Recent evolutions in big data vendors

As 10gen CEO and co-founder Dwight Merriman and new President Max Schireson described in a call March 8: "There have been periodic rebellions against the RDBMS." Intuit's small business division uses document-oriented MongoDB from 10gen for real-time tracking of website user engagement and user activities. Document-oriented CouchDB supporter CouchOne merged with key value store and memcached specialist Membase to form Couchbase; their customers include AOL and social gaming leader Zynga.

Customers had asked DataStax (previously named Riptano) for a roadmap for integrated Cassandra and Hadoop management, per an O'Reilly Strata conference discussion with DataStax CEO and co-founder Matt Pfeil and products VP Ben Werther.
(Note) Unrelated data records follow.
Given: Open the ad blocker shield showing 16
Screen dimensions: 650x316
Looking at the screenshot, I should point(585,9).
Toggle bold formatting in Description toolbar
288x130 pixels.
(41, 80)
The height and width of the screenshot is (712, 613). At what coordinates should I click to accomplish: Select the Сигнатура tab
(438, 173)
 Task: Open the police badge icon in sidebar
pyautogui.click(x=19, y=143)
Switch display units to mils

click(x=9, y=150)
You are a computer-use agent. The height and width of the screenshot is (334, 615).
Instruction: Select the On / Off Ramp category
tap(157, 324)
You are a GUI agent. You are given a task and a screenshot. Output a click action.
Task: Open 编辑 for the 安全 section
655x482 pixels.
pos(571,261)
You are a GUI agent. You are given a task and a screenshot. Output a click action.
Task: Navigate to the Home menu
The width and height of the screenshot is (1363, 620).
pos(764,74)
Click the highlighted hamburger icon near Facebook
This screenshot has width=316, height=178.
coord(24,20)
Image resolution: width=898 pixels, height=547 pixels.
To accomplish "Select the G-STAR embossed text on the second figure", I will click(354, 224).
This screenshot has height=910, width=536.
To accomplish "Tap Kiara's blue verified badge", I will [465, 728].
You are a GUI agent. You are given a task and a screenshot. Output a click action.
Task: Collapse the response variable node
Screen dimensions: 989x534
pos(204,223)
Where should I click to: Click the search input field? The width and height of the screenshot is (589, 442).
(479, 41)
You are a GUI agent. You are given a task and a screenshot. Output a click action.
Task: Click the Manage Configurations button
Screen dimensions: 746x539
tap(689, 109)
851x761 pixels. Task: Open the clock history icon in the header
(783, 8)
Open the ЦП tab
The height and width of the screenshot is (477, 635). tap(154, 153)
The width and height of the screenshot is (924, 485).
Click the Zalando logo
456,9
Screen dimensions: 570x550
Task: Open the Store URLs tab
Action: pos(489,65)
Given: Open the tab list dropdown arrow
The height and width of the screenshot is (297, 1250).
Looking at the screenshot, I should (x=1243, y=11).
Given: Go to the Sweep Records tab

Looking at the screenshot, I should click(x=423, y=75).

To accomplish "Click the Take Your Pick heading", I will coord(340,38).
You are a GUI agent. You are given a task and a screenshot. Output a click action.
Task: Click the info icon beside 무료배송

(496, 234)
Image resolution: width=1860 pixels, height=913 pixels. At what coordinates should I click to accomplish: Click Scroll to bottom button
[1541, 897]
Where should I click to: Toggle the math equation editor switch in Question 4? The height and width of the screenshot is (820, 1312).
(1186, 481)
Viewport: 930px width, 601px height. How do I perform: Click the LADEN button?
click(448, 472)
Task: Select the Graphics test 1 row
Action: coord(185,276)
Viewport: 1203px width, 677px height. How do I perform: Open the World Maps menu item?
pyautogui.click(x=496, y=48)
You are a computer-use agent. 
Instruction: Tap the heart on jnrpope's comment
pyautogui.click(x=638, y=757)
In March 2011, DataStax announced the Brisk integrated Hadoop, Hive and Cassandra platform, to support high-volume, high-velocity websites and complex event processing, among other applications that require real-time or near-real-time processing. According to DataStax VP of Products Ben Werther in a March 29 email: "Cassandra is at the core of Brisk and eliminates the need for HBase because it natively provides low-latency access and everything you'd get in HBase without the complexity."

Originating at Facebook and with commercial backing from DataStax, Cassandra is in use at Cisco, Facebook, Ooyala, Rackspace/Cloudkick, SimpleGeo, Twitter and other organizations that have large, active data sets. It's basically a BigTable data model running on an Amazon Dynamo like infrastructure. DataStax's largest Cassandra production cluster has more than 700 nodes. Cloudkick, acquired by Rackspace, offers a good discussion of their selection process that led to use of Cassandra: 4 months with Cassandra, a love story.

While EMC/Greenplum and Teradata/Aster Data started with PostgreSQL and moved forward from there, EnterpriseDB has continued to incorporate PostgreSQL updates. EnterpriseDB CEO Ed Boyajian and VP Karen Tegan Padir explained in a call last month that while much of the PostgreSQL initial work was to build databases for sophisticated users, EnterpriseDB has done more to improve manageability and ease of use, including a 1-click installer for PostgreSQL similar to Red Hat installer for Linux. EnterpriseDB envisions becoming for PostgreSQL what Cloudera has become for Hadoop: an integrated solution provider aimed a commercial, enterprise and public-sector accounts.

MicroStrategy is one of Cloudera's key partners for visualization and collaboration, and Informatica is quickly becoming a strong partner for ETL. To speed up what can be slow transfers in ODBC, Cloudera is building an optimized version of Sqoop. Flume agents support CEP applications, but it's not a big use case yet for Hadoop, per a call in February with Dr. Amr Awadallah, co-founder and VP of engineering, and marketing VP John Kreisa.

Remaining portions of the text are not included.